● CONSIGNE
Relevez toutes les références à des articles dans l'extrait sur l'exécution des décisions de justice, dans leur ordre d'apparition. Gardez les plages d'articles sans les découper.

Décisions de justice ordonnant la radiation d'une inscription.
Modalité de leur exécution.

Un décret n° 72-788 du 28 août 1972 (Journal Officiel. du 30 ; J.C.P. 1972 III - 39597 bis) renferme un certain nombre de dispositions destinées à s'intégrer dans le nouveau Code de Procédure. Civile.

Les principales de celles de ces dispositions qui intéressent les Conservateurs des Hypothèques appellent quelques explications.

I. - Le nouveau décret contient des dispositions nouvelles relatives, notamment, à l'exécution des jugements et des actes (articles 53 à 64), qui se substituent, à compter du 16 septembre 1972 (article 190), à celles des articles 545 à 550 du Code de Procédure Civile qui sont abrogés (article 204).

Aux termes de l'article 57, " les jugements ne sont exécutoires qu'à partir du moment où n'étant plus susceptibles de recours suspensif, ils passent en force de chose jugée, à moins que l'exécution provisoire ne soit de droit ou n'ait été ordonnée ".

L'article 61 ajoute que " la preuve du caractère exécutoire à l'égard des tiers ressort, soit du jugement lui-même lorsque l'exécution provisoire est de droit ou a été ordonnée, soit de la justification de ce qu'il est passé en force de chose jugée.

● DONNÉES

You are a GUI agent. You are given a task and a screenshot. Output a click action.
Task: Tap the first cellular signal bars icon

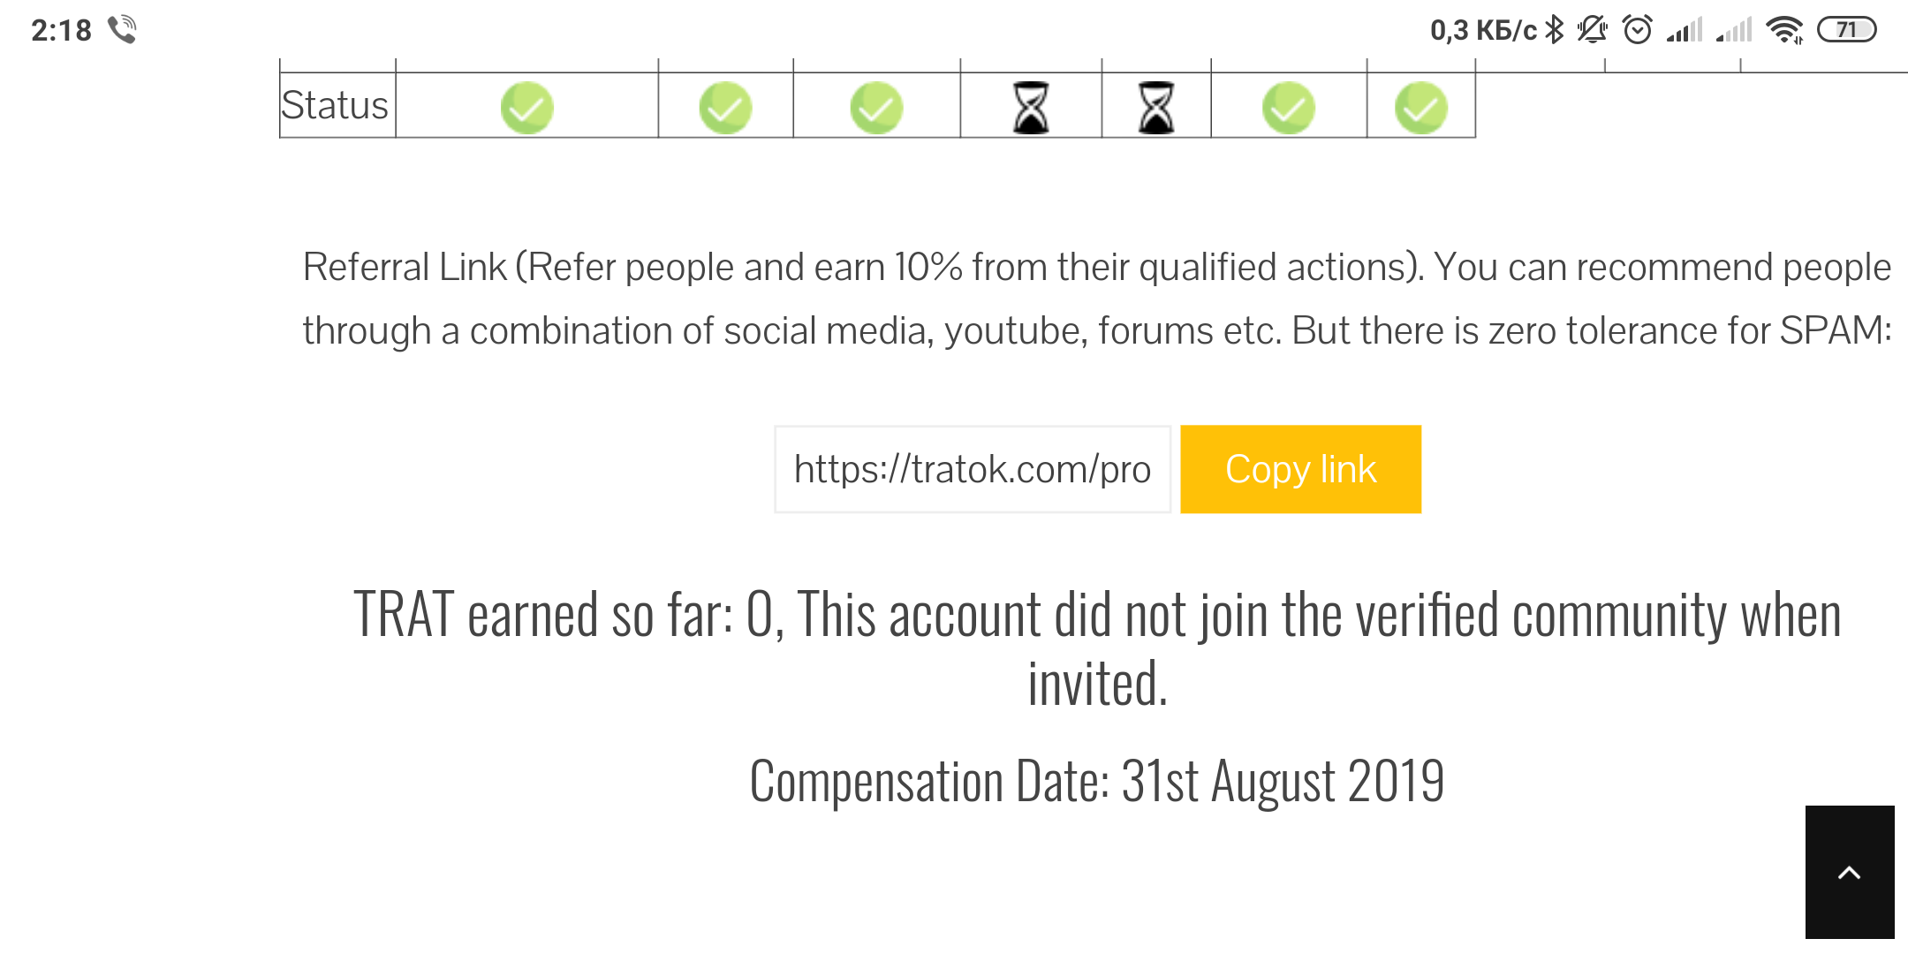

● RÉPONSE
- articles 53 à 64
- article 190
- articles 545 à 550 du Code de Procédure Civile
- article 204
- article 57
- article 61